** begin Page **
Quantitation is usually achieved by comparing the X-ray yields from the sample with yields obtained from standards. The ease with which measurements can be interpreted quantitatively depends on the sample. As illustrated in Fig. 7.7, the volume that is activated by the 10-100 keV electron beam has the shape of a pear with typical dimensions of a few pm. As a consequence, X-rays formed in the interior may be absorbed on their way out, and may stimulate the emission of photoelectrons, Auger electrons and again X-rays. The latter process, secondary fluorescence, can lead to an overestimate of the concentrations. For example, if the specimen is a bulk Fe-Ni alloy, Ni Ka radiation is adsorbed by iron and causes...
** end Page **
**Exercise prompt**:
Continue the passage on quantitative X-ray analysis from the point where it stops.
** begin Data segment **
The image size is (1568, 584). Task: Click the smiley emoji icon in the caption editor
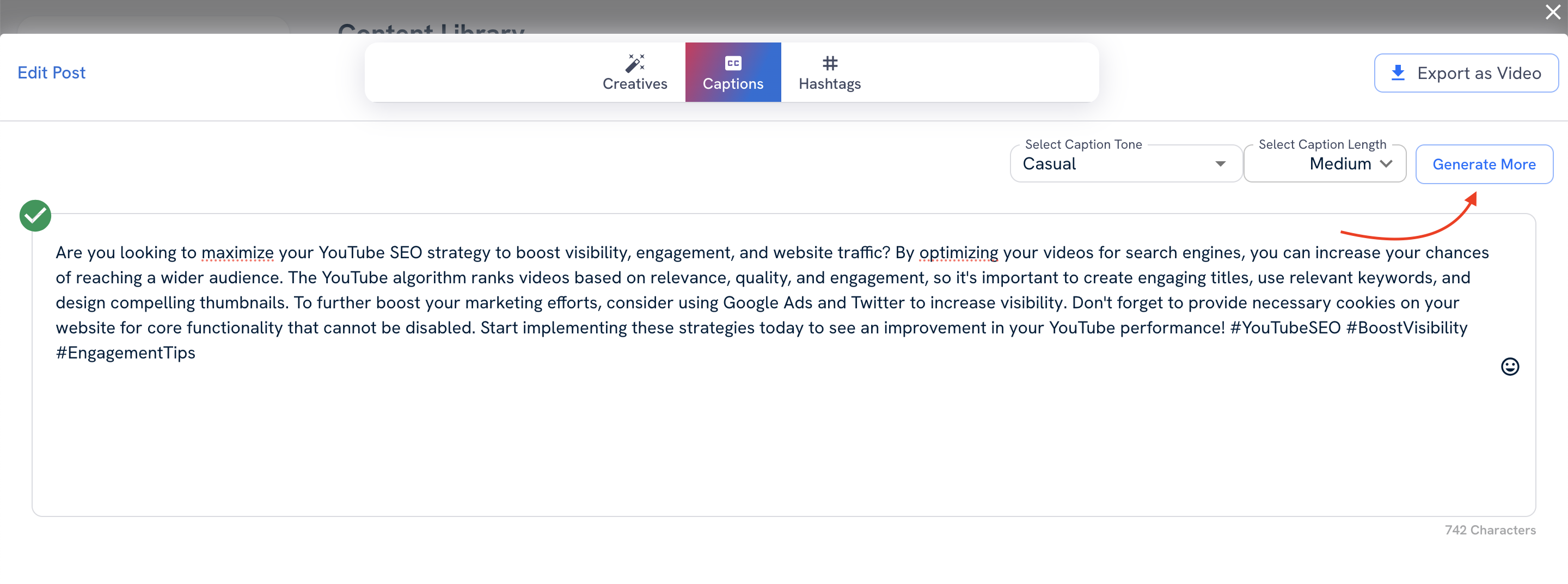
** end Data segment **
**Answer to the task**:
In bulk samples, X-ray yields need to be adjusted by the so-called "ZAF" correction. Z stands for the element number (heavier elements reduce the electron beam intensity more than lighter elements, because they are more efficient back-scatterers), A for absorption (different elements have different cross sections for X-ray absorption), and F for secondary fluorescence (the effect described above). Corrections are much less important when the sample is a film with a thickness of 1 pm or less, because secondary effects are largely reduced. The detection limit is set by the accuracy with which a signal can be distinguished from the bremsstrahlung background. In practice, this corresponds to about 100 ppm for elements heavier than Mg. 

XRF spectrometry is based on the principle that primary X-rays (from an X-ray tube or radioactive source) are incident upon a sample and create inner shell (K, L, M) vacancies in the atoms of the surface layers. These vacancies de-excite by the production of a secondary (fluorescent) X-ray whose energy is characteristic of the elements present in the sample. Some of these characteristic X-rays escape from the sample and are counted and their energies measured. Comparison of these energies with known values for each element (e.g., Van Grieken and Markowicz 1993, Parsons 1997) allow the elements present in the sample to be identified and quantified.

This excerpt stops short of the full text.